"How can you be a Hindu Witch?" Explained

During my years of practice of witchcraft, I have faced criticism and straight-up hatred for calling myself a Hindu Witch. What is difficult to explain to many of us out there is how Hinduism and witchcraft are related.

Hinduism is a Pagan religion. Paganism is an umbrella term for all nature-based religions, thus marking Hinduism, Jainism, Buddhism and many eastern religions as Pagan. Paganism in itself is not a religion. Now, witchcraft is the practice of herbs, exercise, natural resources such as moonlight and sunlight for energy exchange, astrology and other divination practices. Much like these practices, Hinduism has its own branches of all of them: Ayurveda- the knowledge of herbs, Jyotish shastra- the practice of astrology and divine practices. Surya namaskar- a type of yoga practice is the morning ritual to appreciate and utilize energy more than just the sunlight of the Sun. Finding parallels between the two is neither difficult nor impossible.

The term "Witchcraft" was demonized in the middle ages by people prosecuting Pagans. Being a witch or witchy practices are so infused in Hindu practices that we do not realize what this western term could mean to people outside our circle. Things like lighting a Diya or candle can be "magick" or "evil" to someone who wants to see it in a negative light. In medieval times herbal practitioners were seen as doing Devil's work. The misconception of witches being Christian Devil's minions is what drove the bloodshed by people who understood less of humanity.
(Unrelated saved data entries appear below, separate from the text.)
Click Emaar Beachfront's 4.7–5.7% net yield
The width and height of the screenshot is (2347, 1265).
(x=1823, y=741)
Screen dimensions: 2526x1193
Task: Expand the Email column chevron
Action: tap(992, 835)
Hinduism comes from "Sanatana Dharma" which loosely translates to a righteous path that has been old and undying, which can also be "old pagan religion" in English. Dharma in Hindi means two things- religion and duty. When we use it interchangeably, we understand that being righteous is both religion and the duty of humans for Hindus. Thus, when someone says they are Hindu, it points out to their lifestyle and life choices more than them confined to what "God" they pray to.

Another interesting observation here is that Hinduism does not force you to pray to god, visit the temple, perform rituals or confine to religious practices. The term "Aastik" means people who have faith in gods and goddesses, and are religious; the opposite word "Naastik" means people who are exploring skeptics and who do not believe in religious practices. They are not "Non-Hindus" or atheists but Hindus who do not follow the religion or pray to gods. This makes Hindus open and acceptable to many flexible views.

On my journey to learn witchcraft I found parallels between almost every practice in Hinduism, which makes me wonder how long we have been practicing witchcraft without knowing, especially in India, how people around the globe see it. But I am sure about one thing- be it witchcraft, be it Hinduism is a way of life. It is a lifestyle that isn't enforced or taught just in religious places. It is something you learn and be!